Başbakan, bambaşka niyetle dile getirmiş de olsa bu sözleriyle baltayı taşa vurmuştur bana sorarsanız. Ayaküstü edilmiş bu laftan yola çıkarak, parayla ilişkileri zaten, genellikle sorunlu olan dini kesimdeki bir çok uyanık, sanki, kendilerine, paranın nereden geldiğine, giderek nasıl kazanıldığına bakmamaları öğütlenmiş gibi yorumlarlar bu sözleri. Referansın başbakan olması, zaten parayı kazanma konusunda pek bir dini ya da ahlaki ölçüsü olmayanların ekmeğine yağ sürer. Kendilerine, bu konuda yapılan bir eleştiri varsa, dindar uyanığın başbakanı işaret ederek şunları söylemesi çok doğal: “Ben değil o söylüyor”.
Onu çok yakından tanıyacak türden bir ilişki kuramadığımdan, paranın dini, imanı var mıdır, yok mudur bilmiyorum. İnsan, ancak çok yakınındaki kişilerin, nesnelerin ne olduğunu bilebilir. Sorun bana, size bilgisayarımın tüm özelliklerini sıralayayım. Hergün buluştuğum tek nesne o çünkü. Para, başbakanın, onu, en azından benden daha iyi bilecek kadar yakınında demek ki. Allah uzaklaştırmasın. Benim bildiğim, paranın değilse de, ona sahip olanın “dini, imanı” olması gerektiğidir. Hatta, dini, imanı olması da gerekmez, para sahibinin sadece ahlaklı olmasıyla da yetinebilirim ben.
Durum çok tuhaf. Hayat tarzı olarak ölçüyü “helal-haram” kavramlarıyla belirleyen bir dinibütünün, başbakanın bu sözlerini kendisine rehber edindiğinde ortaya çıkan görüntüsü şudur: Cebinde, “dini, imanı” olmayan parayı taşıyan, dinli, imanlı bir muhafazakar. Türkiye, başbakanının yardımıyla bu tür bir insan tipi de yaratmayı başarmıştır. Kutlarım.
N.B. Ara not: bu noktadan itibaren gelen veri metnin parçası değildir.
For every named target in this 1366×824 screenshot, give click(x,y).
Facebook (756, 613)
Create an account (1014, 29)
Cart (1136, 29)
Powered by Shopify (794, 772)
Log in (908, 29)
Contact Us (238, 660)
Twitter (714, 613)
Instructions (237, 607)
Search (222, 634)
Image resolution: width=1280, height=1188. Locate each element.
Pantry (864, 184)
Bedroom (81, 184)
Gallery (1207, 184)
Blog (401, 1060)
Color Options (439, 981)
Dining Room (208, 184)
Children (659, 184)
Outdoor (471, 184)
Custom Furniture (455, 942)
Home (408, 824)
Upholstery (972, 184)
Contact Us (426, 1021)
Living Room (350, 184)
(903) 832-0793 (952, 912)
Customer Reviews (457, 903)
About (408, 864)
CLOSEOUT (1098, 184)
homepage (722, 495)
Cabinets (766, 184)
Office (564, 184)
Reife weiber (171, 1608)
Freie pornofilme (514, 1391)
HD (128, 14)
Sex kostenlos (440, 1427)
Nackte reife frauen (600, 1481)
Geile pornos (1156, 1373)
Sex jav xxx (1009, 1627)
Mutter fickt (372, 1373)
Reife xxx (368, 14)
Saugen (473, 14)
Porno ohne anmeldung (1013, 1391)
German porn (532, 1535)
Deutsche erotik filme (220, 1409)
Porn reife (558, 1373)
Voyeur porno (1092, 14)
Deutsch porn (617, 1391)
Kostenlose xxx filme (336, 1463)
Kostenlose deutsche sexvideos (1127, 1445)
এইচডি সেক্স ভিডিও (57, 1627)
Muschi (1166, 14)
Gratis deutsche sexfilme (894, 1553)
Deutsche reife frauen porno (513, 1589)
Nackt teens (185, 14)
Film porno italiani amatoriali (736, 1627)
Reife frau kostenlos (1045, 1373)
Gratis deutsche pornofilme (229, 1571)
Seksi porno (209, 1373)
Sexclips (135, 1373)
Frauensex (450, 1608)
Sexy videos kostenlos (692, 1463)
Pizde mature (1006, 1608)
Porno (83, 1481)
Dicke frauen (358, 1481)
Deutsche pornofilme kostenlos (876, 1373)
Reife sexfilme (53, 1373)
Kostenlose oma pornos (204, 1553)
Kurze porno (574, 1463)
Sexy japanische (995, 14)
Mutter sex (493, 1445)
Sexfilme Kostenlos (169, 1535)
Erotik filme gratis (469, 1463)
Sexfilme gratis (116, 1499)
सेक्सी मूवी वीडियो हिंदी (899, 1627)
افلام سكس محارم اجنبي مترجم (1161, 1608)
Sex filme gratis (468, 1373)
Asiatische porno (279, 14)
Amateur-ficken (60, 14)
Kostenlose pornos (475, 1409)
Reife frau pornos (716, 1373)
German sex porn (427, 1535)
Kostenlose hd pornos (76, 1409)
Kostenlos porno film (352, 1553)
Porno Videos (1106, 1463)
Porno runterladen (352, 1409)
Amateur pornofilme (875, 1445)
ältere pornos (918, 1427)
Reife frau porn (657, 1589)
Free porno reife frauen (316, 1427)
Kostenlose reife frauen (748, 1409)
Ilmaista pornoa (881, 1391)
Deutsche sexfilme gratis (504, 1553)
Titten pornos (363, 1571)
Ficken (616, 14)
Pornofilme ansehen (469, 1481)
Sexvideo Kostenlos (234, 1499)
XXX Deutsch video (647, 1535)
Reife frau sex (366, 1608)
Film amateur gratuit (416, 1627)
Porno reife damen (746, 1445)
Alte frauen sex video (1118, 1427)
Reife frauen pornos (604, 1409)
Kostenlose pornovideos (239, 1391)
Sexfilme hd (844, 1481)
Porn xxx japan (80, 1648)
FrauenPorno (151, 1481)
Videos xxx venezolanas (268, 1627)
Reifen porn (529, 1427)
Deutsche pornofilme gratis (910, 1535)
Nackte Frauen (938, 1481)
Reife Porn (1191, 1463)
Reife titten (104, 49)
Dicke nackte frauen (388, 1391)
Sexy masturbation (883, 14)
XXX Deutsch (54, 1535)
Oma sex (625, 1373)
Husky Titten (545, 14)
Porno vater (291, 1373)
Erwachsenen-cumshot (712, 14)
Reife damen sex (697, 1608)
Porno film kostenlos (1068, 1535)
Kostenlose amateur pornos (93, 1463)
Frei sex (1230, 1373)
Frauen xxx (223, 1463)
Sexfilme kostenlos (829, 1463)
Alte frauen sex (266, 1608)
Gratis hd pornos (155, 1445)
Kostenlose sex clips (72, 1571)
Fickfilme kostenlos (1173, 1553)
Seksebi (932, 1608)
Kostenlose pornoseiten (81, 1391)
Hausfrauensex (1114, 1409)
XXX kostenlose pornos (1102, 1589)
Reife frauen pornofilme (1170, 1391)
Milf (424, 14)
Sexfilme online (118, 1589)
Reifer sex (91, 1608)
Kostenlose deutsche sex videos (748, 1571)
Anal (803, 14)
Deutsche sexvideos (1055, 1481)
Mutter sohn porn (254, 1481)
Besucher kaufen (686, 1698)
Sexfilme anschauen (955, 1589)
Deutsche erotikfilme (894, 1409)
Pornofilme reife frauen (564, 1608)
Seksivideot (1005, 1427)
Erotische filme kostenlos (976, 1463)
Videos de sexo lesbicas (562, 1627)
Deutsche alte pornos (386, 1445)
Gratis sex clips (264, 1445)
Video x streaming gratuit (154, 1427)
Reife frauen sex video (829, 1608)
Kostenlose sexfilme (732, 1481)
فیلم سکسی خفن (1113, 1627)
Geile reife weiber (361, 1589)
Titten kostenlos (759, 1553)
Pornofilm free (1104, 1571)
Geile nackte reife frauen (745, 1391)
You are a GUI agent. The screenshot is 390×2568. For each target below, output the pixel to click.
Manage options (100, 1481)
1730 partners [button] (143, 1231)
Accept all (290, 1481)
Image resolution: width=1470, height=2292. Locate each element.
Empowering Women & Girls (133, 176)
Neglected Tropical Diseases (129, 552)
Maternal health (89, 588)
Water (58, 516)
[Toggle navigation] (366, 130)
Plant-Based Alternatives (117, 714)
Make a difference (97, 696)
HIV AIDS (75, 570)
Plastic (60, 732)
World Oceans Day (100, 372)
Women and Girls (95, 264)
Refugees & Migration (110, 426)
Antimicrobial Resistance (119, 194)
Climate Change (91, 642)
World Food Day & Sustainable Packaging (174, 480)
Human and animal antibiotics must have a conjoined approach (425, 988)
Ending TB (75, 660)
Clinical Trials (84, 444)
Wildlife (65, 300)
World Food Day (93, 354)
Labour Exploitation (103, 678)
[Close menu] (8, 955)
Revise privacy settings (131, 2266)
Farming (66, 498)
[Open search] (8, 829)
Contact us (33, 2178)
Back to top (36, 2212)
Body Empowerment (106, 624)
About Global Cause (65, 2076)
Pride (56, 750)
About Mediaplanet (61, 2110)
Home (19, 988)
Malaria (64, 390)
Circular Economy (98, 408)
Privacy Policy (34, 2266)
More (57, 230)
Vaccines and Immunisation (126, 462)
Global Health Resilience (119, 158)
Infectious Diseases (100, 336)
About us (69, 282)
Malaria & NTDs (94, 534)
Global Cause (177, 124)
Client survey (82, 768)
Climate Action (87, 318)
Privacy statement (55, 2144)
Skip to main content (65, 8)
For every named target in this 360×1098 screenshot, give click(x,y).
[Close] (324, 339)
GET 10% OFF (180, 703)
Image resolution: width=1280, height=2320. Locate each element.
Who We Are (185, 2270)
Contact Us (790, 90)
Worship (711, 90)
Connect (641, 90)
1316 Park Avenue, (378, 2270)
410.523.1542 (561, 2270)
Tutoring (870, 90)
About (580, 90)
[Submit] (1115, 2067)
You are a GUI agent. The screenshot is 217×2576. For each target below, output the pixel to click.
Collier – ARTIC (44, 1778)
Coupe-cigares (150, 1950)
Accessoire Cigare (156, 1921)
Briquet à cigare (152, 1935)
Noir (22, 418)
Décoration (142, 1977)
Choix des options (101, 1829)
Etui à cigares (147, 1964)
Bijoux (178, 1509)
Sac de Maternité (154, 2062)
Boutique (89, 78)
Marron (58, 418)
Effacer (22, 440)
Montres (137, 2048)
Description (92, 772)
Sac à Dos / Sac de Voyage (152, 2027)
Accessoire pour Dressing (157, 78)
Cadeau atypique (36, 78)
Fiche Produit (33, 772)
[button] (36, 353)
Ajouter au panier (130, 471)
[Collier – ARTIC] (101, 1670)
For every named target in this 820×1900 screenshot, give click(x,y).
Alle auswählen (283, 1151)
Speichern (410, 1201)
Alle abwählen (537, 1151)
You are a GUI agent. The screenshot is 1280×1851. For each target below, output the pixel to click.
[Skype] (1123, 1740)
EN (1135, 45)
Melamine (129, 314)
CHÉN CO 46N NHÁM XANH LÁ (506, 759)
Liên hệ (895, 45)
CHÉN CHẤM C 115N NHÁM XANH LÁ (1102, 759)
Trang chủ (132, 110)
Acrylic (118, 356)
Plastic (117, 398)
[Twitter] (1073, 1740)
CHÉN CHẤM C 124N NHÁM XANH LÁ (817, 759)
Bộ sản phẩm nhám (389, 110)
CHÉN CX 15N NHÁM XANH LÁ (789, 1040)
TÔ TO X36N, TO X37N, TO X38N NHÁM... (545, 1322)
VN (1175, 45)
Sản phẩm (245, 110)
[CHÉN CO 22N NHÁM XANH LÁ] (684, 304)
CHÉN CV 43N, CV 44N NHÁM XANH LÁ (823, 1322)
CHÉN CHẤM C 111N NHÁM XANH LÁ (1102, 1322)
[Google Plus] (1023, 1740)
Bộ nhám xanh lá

Oysa dindarın paraya yaklaşımı herhalde mesafeli olmalıdır. Daha dün, Mısır diktatörü Mübarek’e, sanki o bilmiyormuş gibi, “bir de öbür dünya var, bu kadar hırslı olma” türünden hatırlatmalar yapan başbakanın, “dini imanı olmayan” parayı kabullenişindeki esnekliği, kendi ölçüsüne göre “dini, imanı olmayan” bireylere de göstermesi beklenir. Tabi kimsenin yakasına “dinsiz, imansız” diyerek yapıştığını söylemiyorum başbakanın.
Vurgulamak istediğim şudur Bush nasıl mücadelesini, Hristiyanlık değerleri olan “iyi ile kötünün mücadelesi” olarak anlattıysa iktidarı boyunca, Erdoğan da, islami değerler olan “ahlaklı” ile “ahlaklı olmayan”ın mücadelesi gibi değerlendirdi misyonunu. Yani, kim ne derse desin Türkiye başbakanının referansı din. Böyle biri olarak “dinsiz, imansız para”ya olan hoşgörüsü pek bir garip geliyor bana.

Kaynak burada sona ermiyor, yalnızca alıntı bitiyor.